Auriculas should be grown in as small a pot as possible to keep their roots restricted. A 9cm (3½") pot is normally the maximum size used for shows.

Plastic and terracotta pots are both suitable; plastic are easier to clean and do not dry out as quickly.


Composts for Auriculas must be free draining to avoid roots sitting in wet heavy compost, which can cause rot and decay. You won't go far wrong with a basic mix of equal parts multi-purpose compost; John Innes No. 2 compost and horticultural grit. Use only the best ingredients, it's not worth using cheap composts.


Feeding & Watering

Over-watering is the easiest way to kill Auriculas.

The amount of water needed varies throughout the year, see Seasonal Care Guide, but less is best.

It can be difficult to determine how much moisture is in the compost. Try judging the weight of the pot by lifting it, after a little practice it will give you a good indication.


Feeding is another issue where less is best. Overfeeding will produce flowers out of character for show standards. It is recommended to provide a spring feed as growth re-starts, a quarter strength tomato feed or liquid seaweed applied twice during March may encourage the required flower production.


Re-potting

The only way to reproduce an Auricula true to its parent is by taking off-sets from that parent.
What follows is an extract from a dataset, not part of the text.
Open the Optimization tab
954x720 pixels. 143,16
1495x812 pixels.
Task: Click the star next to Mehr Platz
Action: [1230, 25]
This can be carried out at any time whilst the plant is actively growing.


However probably the best time to take off-sets is whilst re-potting. Tease off any rooted off-sets from the main stem (known as the carrot), as Figures 1 and 2, and pot on in 6 or 8cm pots. If there are a few off-sets from the same variety, they can also be potted up in a larger pot around the edges. Water from the bottom to avoid air pockets around the roots.


Figure 1
Figure 1
figure 2
Figure 2

Prior to re-potting, ensure that the pots to be used have been cleaned.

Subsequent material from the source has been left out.